* [Tasks to carry out]
1/ Using the news passage about the last Daesh pocket, answer these:
(a) What did many of the women say kept them from leaving earlier?
(b) Which country was the woman asking about meals from?
(c) Since what year has the SDF led the fight against Daesh in Syria?
2/ Extend the news passage about the last Daesh pocket by writing what comes after its final sentence.

* [Text passage]
..............................

Many of the women told AFP they were not able to leave earlier for lack of funds to pay the smugglers who spirit groups out of the besieged area.

“Inside, there is nothing but hunger,” one of them said. Next to her, two famished, dust-caked children were spooning out jam from a pot with their grimy fingers.

Nearby in the chaotic SDF outpost, a woman from Kazakhstan was walking around asking people if they knew whether meals would be handed out soon.

The number of people trapped in the last Daesh pocket near the Iraqi border has exceeded all estimates from a month ago, when SDF forces looked poised to complete their takeover. The SDF, which has spearheaded the fight against Daesh in Syria since 2015, has complained that the burden was too heavy and urged the world to scale up its humanitarian effort.

Many of the civilians and militants emerging from the ruins of the Daesh “caliphate” are foreigners whose countries of origin are reluctant to repatriate.

..............................

* [Provided data]
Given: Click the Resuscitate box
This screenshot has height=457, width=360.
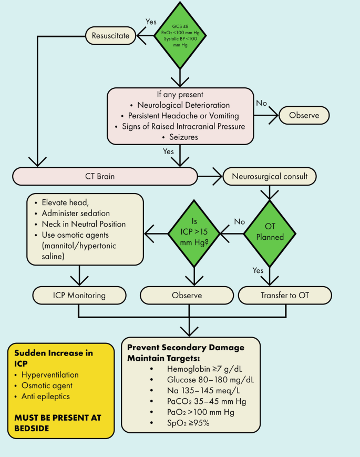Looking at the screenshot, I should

..............................

* [Results of the tasks]
1/
(a) They lacked the funds to pay the smugglers who take groups out of the besieged area.
(b) Kazakhstan.
(c) 2015.

2/
According to the Observatory, around 50,000 people have quit the last Daesh pocket in the Euphrates valley since December 2018.

Among them are up to 5,000 suspected Daesh members, while most of the rest are their relatives.

After being vetted, women, children and men not suspected of belonging to the extremist group are transported north to the Kurdish-run camp of Al-Hol, while suspected militants are sent to SDF-held detention centers.

More evacuations are likely in the coming days but SDF forces, with backing from the U.S.-led coalition and its aerial might, are then expected to move in and flush out any die-hard Daesh militants.